Note that multiple profiles can be loaded, for example: -profile test,docker
- the order of arguments is important!
They are loaded in sequence, so later profiles can overwrite earlier profiles.
If -profile
is not specified, the pipeline will run locally and expect all software to be installed and available on the PATH
. This is not recommended, since it can lead to different results on different machines dependent on the computer enviroment.
test
- A profile with a complete configuration for automated testing
- Includes links to test data so needs no other parameters
docker
- A generic configuration profile to be used with Docker
singularity
- A generic configuration profile to be used with Singularity
podman
- A generic configuration profile to be used with Podman
shifter
- A generic configuration profile to be used with Shifter
charliecloud
- A generic configuration profile to be used with Charliecloud
apptainer
- A generic configuration profile to be used with Apptainer
conda
- A generic configuration profile to be used with Conda. Please only use Conda as a last resort i.e. when it’s not possible to run the pipeline with Docker, Singularity, Podman, Shifter, Charliecloud, or Apptainer.
-resume
Specify this when restarting a pipeline. Nextflow will use cached results from any pipeline steps where the inputs are the same, continuing from where it got to previously. For input to be considered the same, not only the names must be identical but the files’ contents as well. For more info about this parameter, see this blog post.

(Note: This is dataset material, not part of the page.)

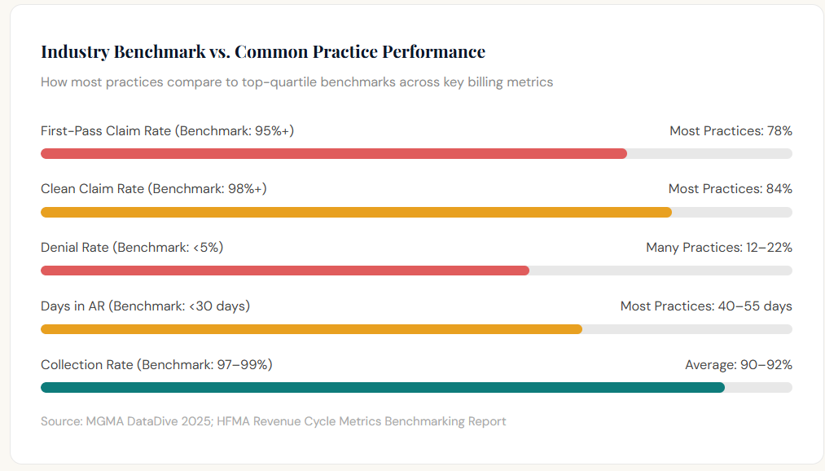Click the 'Most Practices: 40–55 days' value
The height and width of the screenshot is (471, 825).
(x=706, y=306)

You can also supply a run name to resume a specific run: -resume [run-name]
. Use the nextflow log
command to show previous run names.
-c
Specify the path to a specific config file (this is a core Nextflow command). See the nf-core website documentation for more information.
Custom configuration
Resource requests
Whilst the default requirements set within the pipeline will hopefully work for most people and with most input data, you may find that you want to customise the compute resources that the pipeline requests. Each step in the pipeline has a default set of requirements for number of CPUs, memory and time. For most of the steps in the pipeline, if the job exits with any of the error codes specified here it will automatically be resubmitted with higher requests (2 x original, then 3 x original). If it still fails after the third attempt then the pipeline execution is stopped.
To change the resource requests, please see the max resources and tuning workflow resources section of the nf-core website.
Custom Containers
In some cases you may wish to change which container or conda environment a step of the pipeline uses for a particular tool. By default nf-core pipelines use containers and software from the biocontainers or bioconda projects. However in some cases the pipeline specified version maybe out of date.
To use a different container from the default container or conda environment specified in a pipeline, please see the updating tool versions section of the nf-core website.
Custom Tool Arguments
A pipeline might not always support every possible argument or option of a particular tool used in pipeline. Fortunately, nf-core pipelines provide some freedom to users to insert additional parameters that the pipeline does not include by default.
To learn how to provide additional arguments to a particular tool of the pipeline, please see the customising tool arguments section of the nf-core website.
nf-core/configs
In most cases, you will only need to create a custom config as a one-off but if you and others within your organisation are likely to be running nf-core pipelines regularly and need to use the same settings regularly it may be a good idea to request that your custom config file is uploaded to the nf-core/configs
git repository. Before you do this please can you test that the config file works with your pipeline of choice using the -c
parameter. You can then create a pull request to the nf-core/configs
repository with the addition of your config file, associated documentation file (see examples in nf-core/configs/docs
), and amending nfcore_custom.config
to include your custom profile.
See the main Nextflow documentation for more information about creating your own configuration files.
If you have any questions or issues please send us a message on Slack on the #configs
channel.
Azure Resource Requests
To be used with the azurebatch
profile by specifying the -profile azurebatch
.
We recommend providing a compute params.vm_type
of Standard_D16_v3
VMs by default but these options can be changed if required.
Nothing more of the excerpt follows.